Features exported as SMARTS atoms/bonds

A subset of features are exported as SMARTS atoms/bonds.

  • MDL Substitution Count query atom property s<n> is converted to degree Dn. In case of s* the non-H neighbours are counted and exported as degree D<number>.
  • MDL Unsaturated Atom query atom property u is converted to recursive SMARTS: $([*,#1]=,#,:[*,#1]) is appended after the SMARTS atom.

Implicit and Query Hydrogen Atoms

  • Impicit Hydrogen atoms are not written inside brackets. Eg: [C:1]
  • Query Hydrogen atoms are written inside brackets without using the low precedence "and" operator ';'. Eg: [CH3]

Implicit bond types

The default bond types for import and export strongly depend on the atoms connected by the bond.
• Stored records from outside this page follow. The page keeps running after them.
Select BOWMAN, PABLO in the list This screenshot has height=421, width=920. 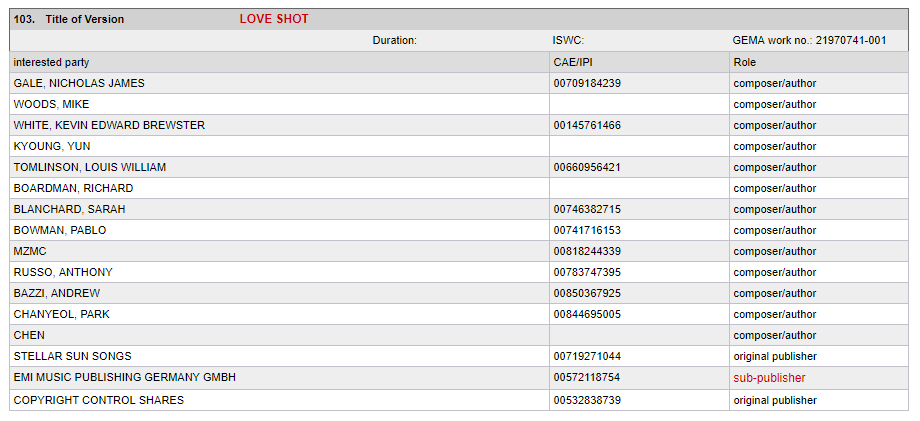point(60,230)
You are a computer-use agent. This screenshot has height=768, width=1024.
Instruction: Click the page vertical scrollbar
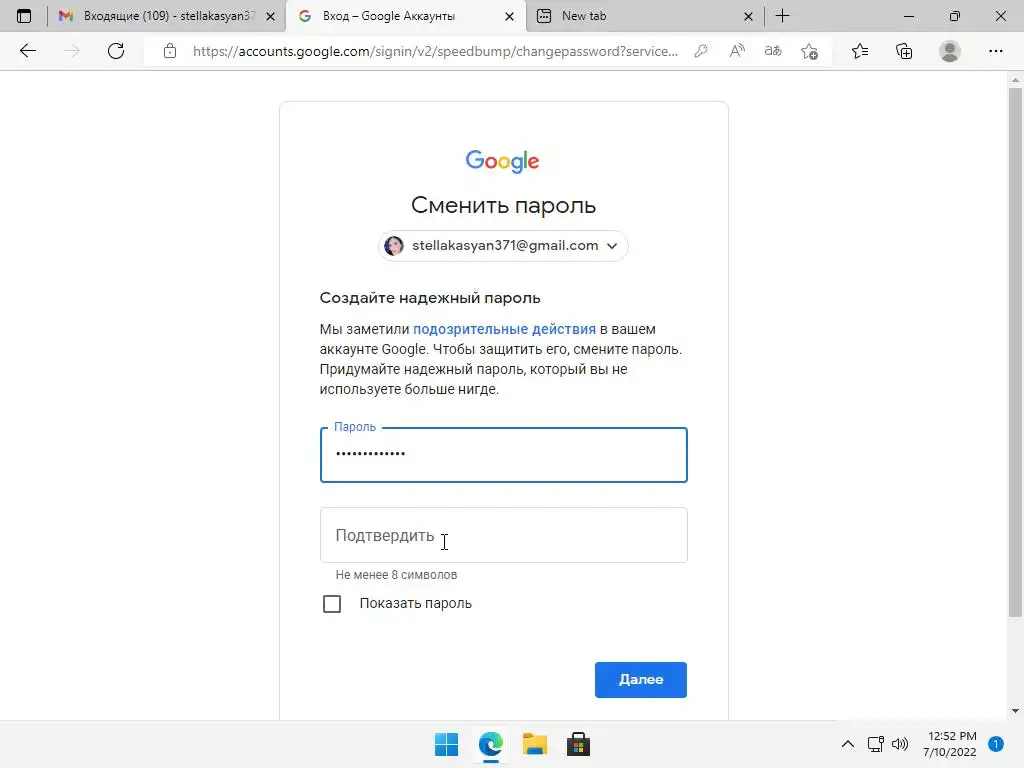coord(1015,353)
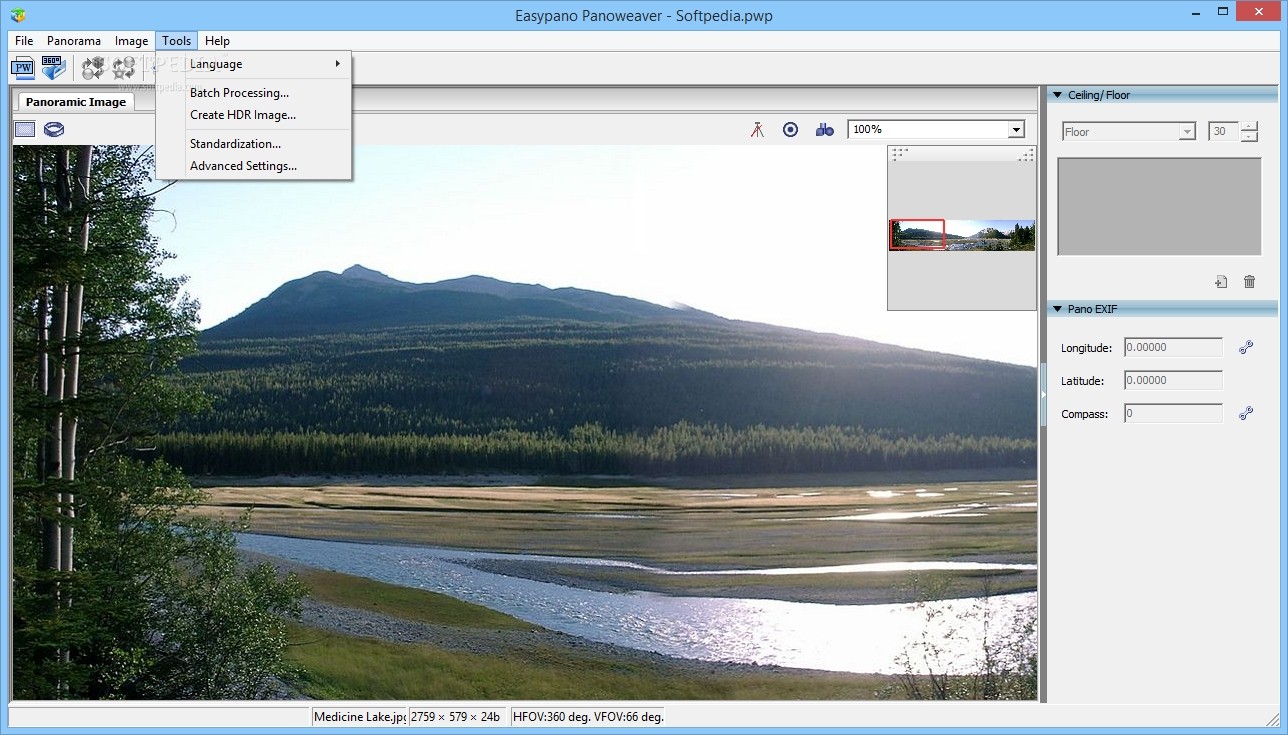The image size is (1288, 735).
Task: Click the panorama navigator thumbnail
Action: pos(962,235)
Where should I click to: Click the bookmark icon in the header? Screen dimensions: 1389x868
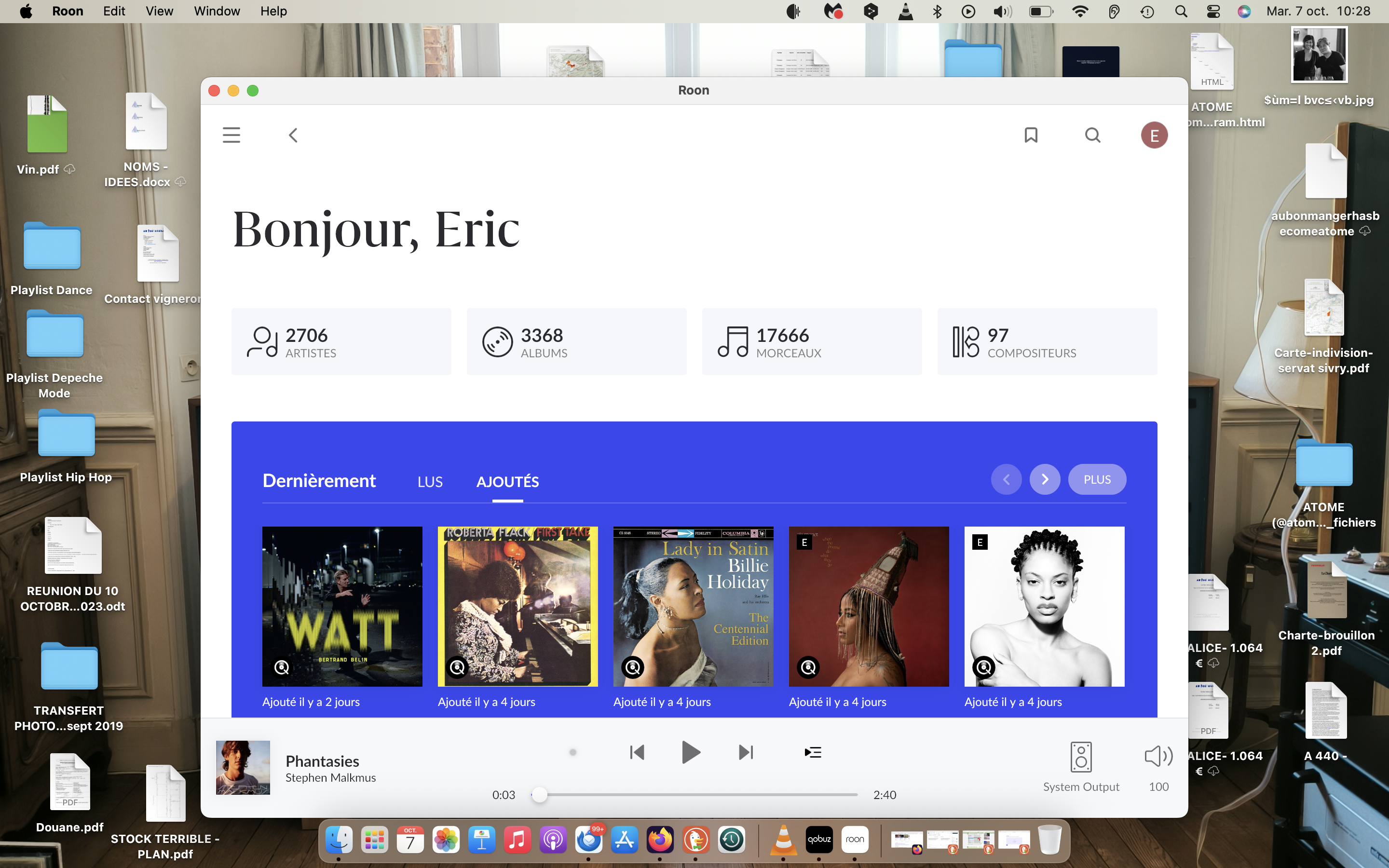[1031, 136]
  • Aromatic bonds are not written explicitly if neither atoms are aliphatic and they are in a ring.
    e.g.: c1ccccc1 But: c:c, c:[c;a], [#6]:c
  • Single bonds are not written explicitly if at least one atom is not aromatic.
    e.g.: CC, C[c;a], Cc, C[C;A], [#6]C But: [#6]-[c;a], c1ccc(cc1)-c2ccccc2
  • Single_or_aromatic bonds are not written explicitly if both atoms of the bond are aromatic and any of them is not in the same ring.
    e.g.: [#6]cc, [#6][c;a], [#6][#6]

 

™: SMILES, SMARTS, and SMIRKS are trademarks of Daylight Chemical Information Systems.